A Railroad with Relevance

Panel Wiring – Part I

Written By: Alan - Jul• 25•20

Three months into my retirement and I have finally made it into the train room to get some work done on the layout. I have the first two control panels working – Brittain Yard West and Brittain Yard East. Woohoo!

First operational panel showing all turnouts in normal position.
Second operational panel powered up.

It is satisfying to see everything starting to come together. Work on the control panels started almost four years ago. My, how time flies. I am now one step closer to a proper operating train layout. No more touching bare wires together to make turnouts move. So nice.

BTW… on the LK&O a green indication means the turnout is set to normal or through route. Red and yellow indications mean turnout is set to reverse or diverging route. Yellow means the turnout can be left in the reverse position when your train leaves. Red means the turnout must be returned to the normal position when your train leaves.

Close-up showing green, red, and yellow indications.

Installing connector contacts

If you followed the control panel build you know I am using JST series XH connectors to connect the panel to its respective track module. XH are crimp style connectors. Very small crimp connectors. The illustration below shows just how small. The dimensions are millimeter. The total wire crimp length is only 2mm. 1mm for the insulation and 1mm for the bare wire. Not much room for error during assembly.

I have never been a fan of crimp connectors. Rarely do I use them and when I do it is usually in a noncritical application. But since I have over a thousand connections awaiting me and the terminals are crimp by design, I decided to give crimp a try. I bought a ratcheting crimp tool that is advertised as suitable for XH and a few other size JST connectors.

I have to say, I don’t care for these pliers. While they do work, I found it challenging to get consistent results. Specifically, getting the wire depth correct. The 1mm stripped wire must be exactly in the right place otherwise if too deep the header pin bottoms out on the wire, if too shallow the crimp doesn’t catch the insulation well. The jaws block sight of the wire positioning. It is a judgement game of how deep to insert the wire. That and the fact the pliers are big and bulky for working with such tiny contacts makes them that much less fun to use. After messing around for a while making test crimps, many of which failed, I finally said screw this. I’m resorting to my old ways. Something I know well – soldering.
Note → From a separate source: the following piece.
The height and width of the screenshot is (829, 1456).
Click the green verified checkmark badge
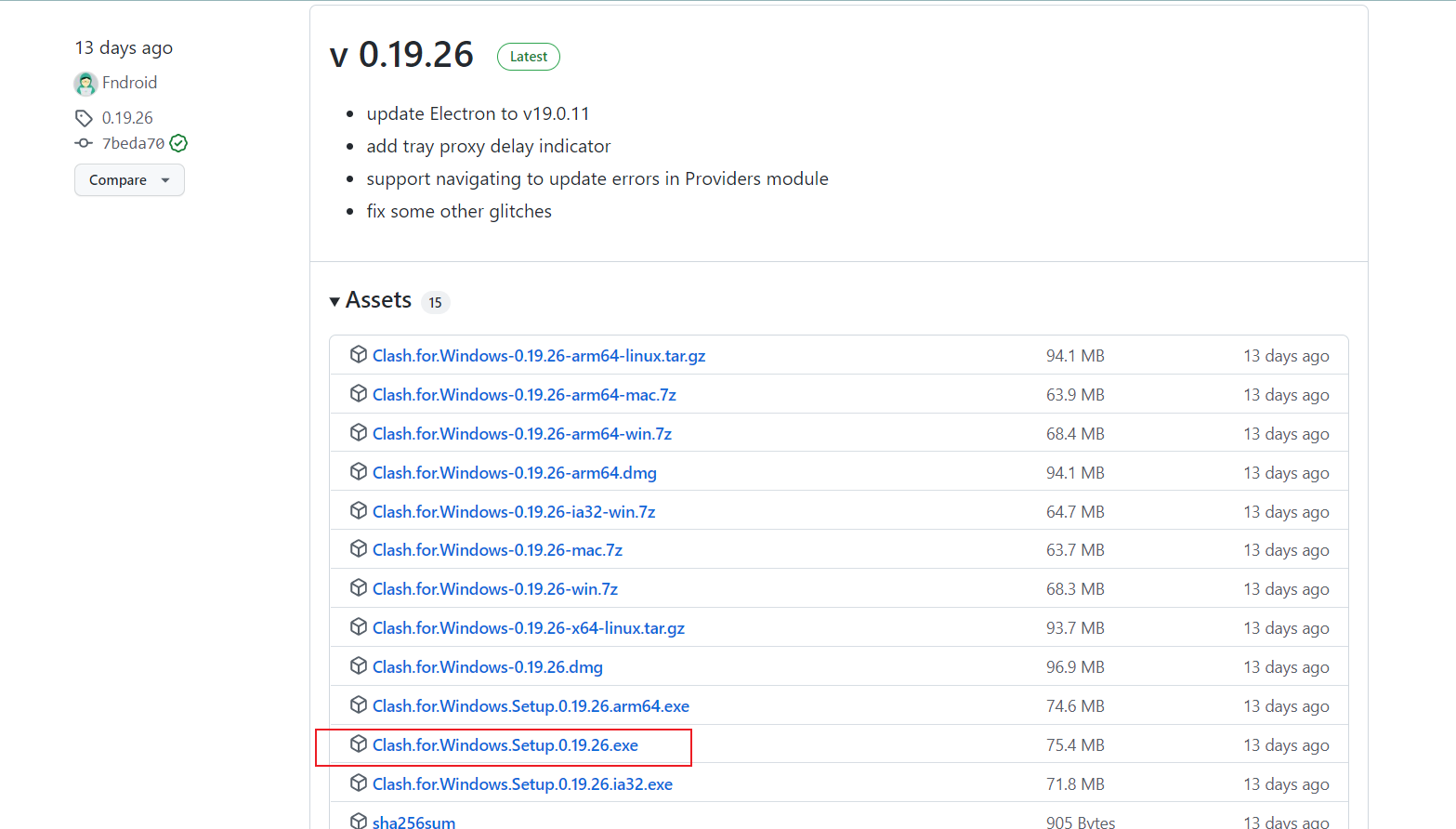tap(178, 143)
Soldering crimp connectors is generally not a good idea. Electrically it is fine, mechanically it is not. Over time the conductor can have a tendency to break at the end of the contact if the wires are subject to vibration or frequent handling. Fortunately, my panel wires will not be subjected to either so soldering crimp contacts works fine in my application. Plus, I think I can retain the insulation crimp feature even though the contacts will be soldered. This work calls for the OptiVISOR!

With full view of the contact it is no sweat to get the wire in the proper place and the solder in just the right spot. The one modification made to the contact is cutting the insulation crimp wings to one half length. A proper crimp of a XH contact rolls the wings twice over themselves. I’ll be manually crimping the wings in a typical fold over so shorter wings are needed.

Wings cut. 1mm stripped wire in place.
Contact soldered.
Crimped 1/2 length wings. Sorry about the blurry pic.

Mobile workstation

With a repeatable process proven to work it was time to go all out production. My process calls for a lot more tools than simply a pair of crimping pliers. I dislike placing tools on the layout itself so a mobile workstation was in order. I have no such mobile workstation. Hmm…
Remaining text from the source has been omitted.